After two years of watching the fruit trees bloom, we welcomed home another baby girl. My Dad put up another little “it’s a girl!” sign. Then, after five seasons of lemons and kumquats, My Dad died unexpectedly. As I grieved him, life continued on while the kumquats sat uneaten on the tree. Later that same year, after I spent two months on bedrest staring out the window at the lemon tree, we joyfully welcomed our spontaneous triplet daughters.   

Today, our house is exponentially busier than that first fall when the lemon trees made their appearance.  Birthdays, Christmases, and other holidays have come and gone. My daughters have grown by feet and inches, and my older daughters are getting less and less interested in simply playing outside. We’ve rearranged our furniture countless times, and the toys have multiplied beyond measure. In short, nothing much is the same inside our house as it was eight years ago. 

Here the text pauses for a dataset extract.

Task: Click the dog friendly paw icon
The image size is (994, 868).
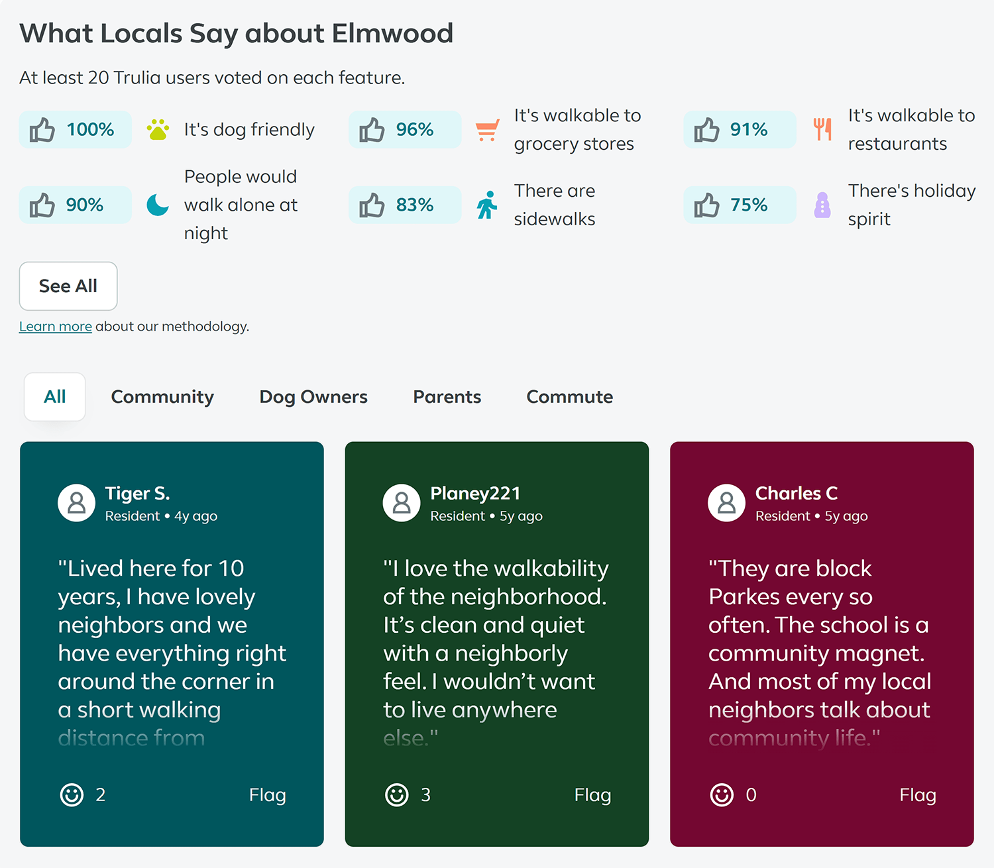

Outside, though, the lemon tree continues its predictable pattern of growing beautiful yellow lemons year after year. To me, their predictability is both comforting and bittersweet. When all else is changing, the fruit trees remain the same—dutifully growing, changing, and repeating the pattern year after year. As life inside our house continues to shift and change, their consistency is reassuring. I find comfort in knowing that my world has no bearing on the lemon tree, and that it will continue to bear fruit, lose its leaves, and regenerate no matter what is happening with me. Yet that consistency is also bittersweet, because it reminds me life goes on, year after year, even if my Dad has died or I’ve just welcomed home new babies. 

This year, I had to fend the girls off the lemons until they turned from green to palest yellow.  When they finally did change color, I told Molly that she could pick some from the tree. I watched as she grabbed the low-hanging fruit with her three toddler sisters. The next time I looked up, they had dragged a stool outside to reach the higher fruit, and Molly was swatting away at it with a broom while perched precariously on the stool. They were having moderate success knocking off the high flung fruit. They came running in, each of the toddlers proudly carrying a lemon and grinning ear to ear. “We got them, Mommy! We got the lemons!” 

Molly gathered the lemons and hurried into the kitchen to make homemade lemonade. Her little sisters eagerly trailed behind her. Molly used a dull paring knife to cut the lemons, and she found the sugar in the cupboard by herself, too. Her sisters busied themselves dragging a table and chairs outside for their makeshift lemonade stand. “Taste it, Mom!” she said as she thrust a small glass of lemonade in my face on her way out the door. 

It’s really good, Molly.” And that was true—it was not too sweet, and it tasted like fresh lemons. I (temporarily) ignored the sticky, sugary mess she’d left all over the counter as I finished the rest of her lemonade. As I did, I wondered if she’d still want to make her lemonade next year. By then, would she have stopped caring that the lemons were ripe? Would she even notice? I would just have to wait and see. The lemons would be there waiting patiently next fall, either way.